昭和時代の少年たちの心を熱くしたのが、ゆでたまごの名作『キン肉マン』(集英社)だ。どれだけ傷ついても立ち上がる正義超人たちの友情パワーに、何度も感動させられた。そんな『キン肉マン』には、正義超人たちを苦しめたえげつない凶悪リングが登場している。そこで、とんでもない設定だった凶悪リングを3つ振り返ってみよう。
■恐るべしはスタッフか…リング外に落ちたら無数の剣に貫かれる「ソードデスマッチ」
まずは“夢の超人タッグ編”の決勝に登場した「ソードデスマッチ」だ。この試合はリング外に無数の剣板が敷き詰められており、万が一にもリングの外へ逃げたり落とされたりしようものなら串刺しになってしまう。

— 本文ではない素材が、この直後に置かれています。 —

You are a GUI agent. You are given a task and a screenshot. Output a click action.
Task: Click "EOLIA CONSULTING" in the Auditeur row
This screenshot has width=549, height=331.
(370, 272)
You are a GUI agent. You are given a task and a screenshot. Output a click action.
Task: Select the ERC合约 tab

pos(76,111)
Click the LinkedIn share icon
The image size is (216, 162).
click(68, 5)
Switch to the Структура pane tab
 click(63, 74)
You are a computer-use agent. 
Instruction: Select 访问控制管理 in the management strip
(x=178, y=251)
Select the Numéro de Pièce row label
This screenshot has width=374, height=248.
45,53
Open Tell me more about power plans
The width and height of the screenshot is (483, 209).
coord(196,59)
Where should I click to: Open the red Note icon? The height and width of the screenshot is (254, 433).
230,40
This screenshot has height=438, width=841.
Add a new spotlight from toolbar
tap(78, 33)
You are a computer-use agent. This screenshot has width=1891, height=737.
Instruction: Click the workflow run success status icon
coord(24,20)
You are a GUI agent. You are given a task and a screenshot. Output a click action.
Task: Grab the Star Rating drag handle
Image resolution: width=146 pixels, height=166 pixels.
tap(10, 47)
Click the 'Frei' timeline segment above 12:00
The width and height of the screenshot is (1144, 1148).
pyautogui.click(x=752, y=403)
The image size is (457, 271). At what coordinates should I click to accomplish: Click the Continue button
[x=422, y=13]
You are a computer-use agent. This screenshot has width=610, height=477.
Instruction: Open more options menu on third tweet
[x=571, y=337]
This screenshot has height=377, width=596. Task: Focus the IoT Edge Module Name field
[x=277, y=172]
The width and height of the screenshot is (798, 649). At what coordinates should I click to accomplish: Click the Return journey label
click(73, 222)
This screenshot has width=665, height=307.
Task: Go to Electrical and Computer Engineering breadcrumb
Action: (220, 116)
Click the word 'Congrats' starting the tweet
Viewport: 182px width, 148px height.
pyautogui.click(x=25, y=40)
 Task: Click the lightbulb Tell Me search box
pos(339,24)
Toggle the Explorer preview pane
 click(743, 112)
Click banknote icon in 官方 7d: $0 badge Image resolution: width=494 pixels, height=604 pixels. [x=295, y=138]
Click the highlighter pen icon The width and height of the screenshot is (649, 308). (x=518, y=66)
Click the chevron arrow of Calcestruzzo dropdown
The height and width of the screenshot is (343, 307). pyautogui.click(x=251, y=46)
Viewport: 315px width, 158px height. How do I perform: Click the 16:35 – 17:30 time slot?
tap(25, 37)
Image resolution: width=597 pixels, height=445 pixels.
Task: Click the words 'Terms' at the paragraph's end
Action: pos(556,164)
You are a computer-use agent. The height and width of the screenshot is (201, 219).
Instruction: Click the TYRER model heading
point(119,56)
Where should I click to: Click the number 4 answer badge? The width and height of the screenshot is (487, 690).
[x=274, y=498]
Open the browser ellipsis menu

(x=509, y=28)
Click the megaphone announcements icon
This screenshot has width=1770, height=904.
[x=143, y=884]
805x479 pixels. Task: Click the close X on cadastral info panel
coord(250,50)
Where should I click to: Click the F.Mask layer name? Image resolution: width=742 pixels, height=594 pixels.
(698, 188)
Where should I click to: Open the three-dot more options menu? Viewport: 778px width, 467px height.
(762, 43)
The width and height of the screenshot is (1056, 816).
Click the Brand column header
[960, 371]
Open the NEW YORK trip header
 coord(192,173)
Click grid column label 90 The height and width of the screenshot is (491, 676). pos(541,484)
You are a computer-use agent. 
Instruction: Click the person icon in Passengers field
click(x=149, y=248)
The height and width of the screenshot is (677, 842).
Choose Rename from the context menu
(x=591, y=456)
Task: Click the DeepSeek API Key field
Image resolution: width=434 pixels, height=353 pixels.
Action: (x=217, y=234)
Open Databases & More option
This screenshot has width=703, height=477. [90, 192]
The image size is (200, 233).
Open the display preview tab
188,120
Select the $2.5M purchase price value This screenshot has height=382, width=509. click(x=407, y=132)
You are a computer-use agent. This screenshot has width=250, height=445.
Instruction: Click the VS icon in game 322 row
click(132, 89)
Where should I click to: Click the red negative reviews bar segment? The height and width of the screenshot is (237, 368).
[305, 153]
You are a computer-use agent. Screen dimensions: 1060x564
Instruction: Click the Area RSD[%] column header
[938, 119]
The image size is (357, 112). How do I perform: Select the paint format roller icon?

まさに“負けたほうが死ぬ”といわんばかりの、完全決着のデスマッチだ。しかも、決勝戦はヘル・ミッショネルズの申し出により、3本勝負となってしまう。「ソードデスマッチ」にするくらいなら1本勝負でいいんじゃないのか……。
まあ、それにしてもこのデスマッチを見事に味方につけたのが、ネプチューンマンだ。マグネット・パワーで左腕に剣板を引っつけ、キン肉マングレート(テリーマン)にラリアットを喰らわせようとする。これは反則じゃないのか……? そもそも完璧超人は凶器を使わないはずなのに、なぜリング外に置いてある凶器をわざわざ使うのだ!?
まったくとんだ食わせ者だ……と思っていたのだが、実はこのリングを用意するスタッフも相当凄い。鍛え上げられた超人の背中に突き刺さるほどの剣が20本以上も刺さった板を、軽々と設置していたのだから。後ろ姿は人間のように見えるのだが、恐るべしはスタッフか……。
■ギブアップした時点でやる必要ない?「ランバージャック・ゴンドラ・デスマッチ」
“夢の超人タッグ編”の準決勝で行われた「ランバージャック・ゴンドラ・デスマッチ」もとんでもないリングだった。
そもそも「ランバージャック・デスマッチ」とは、リング外をほかの選手が囲んで逃げ場をなくし、味方なら助けるが、敵なら容赦なくリング内へ押し戻すというもの。本作では、ネプチューンマンやバッファローマンが、キン肉マンの敵に回っていたものだ。
実はこのルール、実際のプロレスでも使用されている。往年のファンはご存じかもしれない。ただ、「ゴンドラ」が付くとなると別世界だ。
委員長によると、KOかギブアップした相手を先に天井のゴンドラに放り込むことで勝ちが決まるらしい。いやいや、ギブアップした時点で負けじゃん! しかもゴンドラがちょっと狭い。さすがにサンシャインは身体が大き過ぎるだろう……。